Em síntese, a ideia central desta proposta envolve uma nova organização de trabalho pedagógico, com centralidade nas informações obtidas no Mapa Socioeducativo. Esse ponto de partida indicará critérios para a organização de agrupamentos de estudantes e de professores, conforme suas condições materiais e sociais, que determinarão as melhores formas de acesso e interação entre eles e com as famílias. A partir desse conhecimento e tendo como referência nos objetos de conhecimento essenciais apontados pelos Percursos Curriculares, os(as) professores(as) criarão roteiros de atividades a serem realizadas pelos(as) estudantes remotamente, usando ferramentas digitais ou analógicas, livros didáticos, baterias de exercícios, plataformas digitais ou qualquer outra estratégia didática capaz de compor sequências didáticas para cada grupo de estudantes.
Essa organização deve prever prazos para a realização e a entrega das atividades pelos estudantes, além de apresentar a definição dos tempos para os feedbacks dos produtos das aprendizagens pelos(as) professores(as). Sugere-se que, a cada atividade proposta, o(a) estudante realize uma ação concreta, que evidencie os objetivos pedagógicos almejados, a fim de que a produção possa compor o Portfólio Escolar Anual, capaz de permitir processos futuros de controle e/ou avaliação de aprendizagens. Utilizamos aqui a imagem da teoria dos jogos, que estimula os sujeitos a serem desafiados a passarem de fases, demonstrando, em cada uma, o progresso no jogo.
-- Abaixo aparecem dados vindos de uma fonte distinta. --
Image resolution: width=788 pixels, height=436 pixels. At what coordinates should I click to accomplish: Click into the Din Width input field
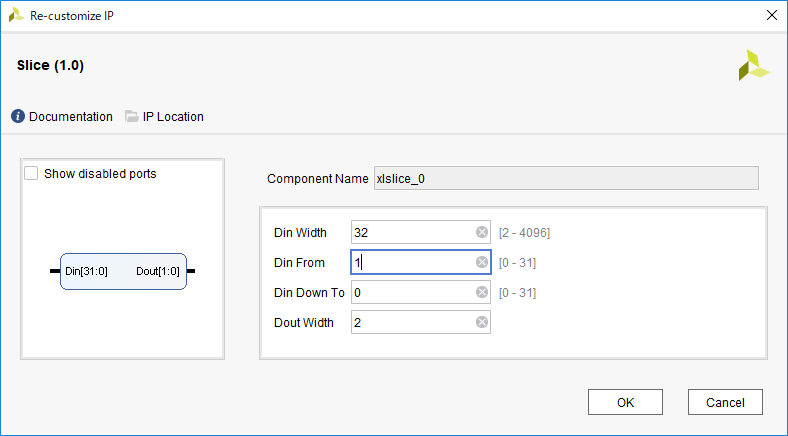pos(410,233)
Acredita-se que cada escola deverá se organizar de forma diferente, em razão das diferenças entre os mapas socioeducacionais de cada território. As equipes de professores(as) das escolas também poderão se organizar de formas diferentes. Podem, por exemplo, criar pequenos grupos de professores(as) para atendimento de grupos de estudantes ou organizar agrupamentos de estudantes sob a responsabilidade de um(a) professor(a), que atue como orientador(a) ou mediador(a), para acompanhar os roteiros criados pelo grupo de professores(as) de anos de escolaridade específicos. As escolas, no uso de sua autonomia, têm liberdade para se organizar conforme as necessidades evidenciadas pela realidade dos estudantes e dentro das possibilidades concretas da estrutura da Rede Municipal de Educação de Belo Horizonte. Esses arranjos podem ser discutidos, caso necessário, com o órgão central da Smed e/ou com representantes das Diretorias Regionais de Educação, nos aspectos de apoio demandados.
Pois bem, apresentamos essas ideias para começarmos um trabalho. Como dissemos no início, estamos vivendo um momento inusitado e ninguém tem respostas definitivas, mas vale arriscar, experimentar, tentar o melhor que pudermos, porque o nosso estudante merece o melhor de nós. Mãos à obra!